Decision trees make predictions by learning simple decision rules inferred from data features. They create a tree-like model of decisions.

### Key Properties:
- Easy to understand and interpret
- Handles both numerical and categorical data
- No need for feature scaling
- Prone to overfitting
- Non-linear decision boundaries

In [None]:
# Decision Tree Implementation
print("=== DECISION TREE ===")

# Train decision tree (no scaling needed)
dt_clf = DecisionTreeClassifier(random_state=42, max_depth=5)
dt_clf.fit(X_train, y_train)

# Make predictions
y_pred_dt = dt_clf.predict(X_test)
y_pred_proba_dt = dt_clf.predict_proba(X_test)[:, 1]

# Evaluate performance
accuracy_dt = accuracy_score(y_test, y_pred_dt)
precision_dt = precision_score(y_test, y_pred_dt)
recall_dt = recall_score(y_test, y_pred_dt)
f1_dt = f1_score(y_test, y_pred_dt)
auc_dt = roc_auc_score(y_test, y_pred_proba_dt)

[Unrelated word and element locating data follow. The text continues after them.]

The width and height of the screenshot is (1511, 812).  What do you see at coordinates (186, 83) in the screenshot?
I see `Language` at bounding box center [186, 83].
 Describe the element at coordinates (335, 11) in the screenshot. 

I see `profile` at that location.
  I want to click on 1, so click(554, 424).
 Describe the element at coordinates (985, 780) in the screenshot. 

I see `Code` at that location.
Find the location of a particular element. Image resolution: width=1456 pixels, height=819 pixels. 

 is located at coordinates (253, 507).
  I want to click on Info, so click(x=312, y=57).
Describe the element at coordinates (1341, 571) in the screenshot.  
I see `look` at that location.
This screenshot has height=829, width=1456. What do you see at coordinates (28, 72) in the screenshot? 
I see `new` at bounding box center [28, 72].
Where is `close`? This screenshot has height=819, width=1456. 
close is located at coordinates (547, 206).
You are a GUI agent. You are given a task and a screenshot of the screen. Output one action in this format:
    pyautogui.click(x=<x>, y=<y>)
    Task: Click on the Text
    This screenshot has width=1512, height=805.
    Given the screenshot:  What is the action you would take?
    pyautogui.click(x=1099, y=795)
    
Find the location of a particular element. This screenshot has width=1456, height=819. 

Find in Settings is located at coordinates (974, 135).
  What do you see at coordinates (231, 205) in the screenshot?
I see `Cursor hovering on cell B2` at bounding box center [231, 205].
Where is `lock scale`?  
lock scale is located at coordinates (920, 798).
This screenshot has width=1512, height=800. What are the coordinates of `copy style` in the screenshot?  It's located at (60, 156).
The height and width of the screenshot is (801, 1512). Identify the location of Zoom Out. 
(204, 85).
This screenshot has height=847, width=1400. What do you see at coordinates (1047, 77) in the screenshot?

print(f"Accuracy: {accuracy_dt:.4f}")
print(f"Precision: {precision_dt:.4f}")
print(f"Recall: {recall_dt:.4f}")
print(f"F1-Score: {f1_dt:.4f}")
print(f"AUC-ROC: {auc_dt:.4f}")

# Display feature importance
print("\nFeature Importance:")
feature_importance_dt = pd.DataFrame({
    'Feature': X.columns,
    'Importance': dt_clf.feature_importances_
}).sort_values('Importance', ascending=False)

print(feature_importance_dt)

In [None]:
# Visualize decision tree
plt.figure(figsize=(20, 12))
plot_tree(dt_clf, 
          feature_names=X.columns,
          class_names=['No Purchase', 'Purchase'],
          filled=True,
          rounded=True,
          fontsize=10)
plt.title('Decision Tree Visualization')
plt.tight_layout()
plt.show()

# Feature importance visualization
plt.figure(figsize=(10, 6))
plt.barh(feature_importance_dt['Feature'], feature_importance_dt['Importance'])
plt.xlabel('Feature Importance')
plt.title('Decision Tree Feature Importance')
plt.tight_layout()
plt.show()

## 4. Random Forest

Random Forest is an ensemble method that combines multiple decision trees to create a more robust classifier.

### Key Properties:
- Reduces overfitting compared to single decision trees
- Handles missing values well
- Provides feature importance
- Can handle large datasets efficiently
- Generally achieves high accuracy

In [None]:
# Random Forest Implementation
print("=== RANDOM FOREST ===")

# Train Random Forest
rf_clf = RandomForestClassifier(n_estimators=100, random_state=42, max_depth=10)
rf_clf.fit(X_train, y_train)

# Make predictions
y_pred_rf = rf_clf.predict(X_test)
y_pred_proba_rf = rf_clf.predict_proba(X_test)[:, 1]

# Evaluate performance
accuracy_rf = accuracy_score(y_test, y_pred_rf)
precision_rf = precision_score(y_test, y_pred_rf)
recall_rf = recall_score(y_test, y_pred_rf)
f1_rf = f1_score(y_test, y_pred_rf)
auc_rf = roc_auc_score(y_test, y_pred_proba_rf)

print(f"Accuracy: {accuracy_rf:.4f}")
print(f"Precision: {precision_rf:.4f}")
print(f"Recall: {recall_rf:.4f}")
print(f"F1-Score: {f1_rf:.4f}")
print(f"AUC-ROC: {auc_rf:.4f}")

# Display feature importance
print("\nFeature Importance:")
feature_importance_rf = pd.DataFrame({
    'Feature': X.columns,
    'Importance': rf_clf.feature_importances_
}).sort_values('Importance', ascending=False)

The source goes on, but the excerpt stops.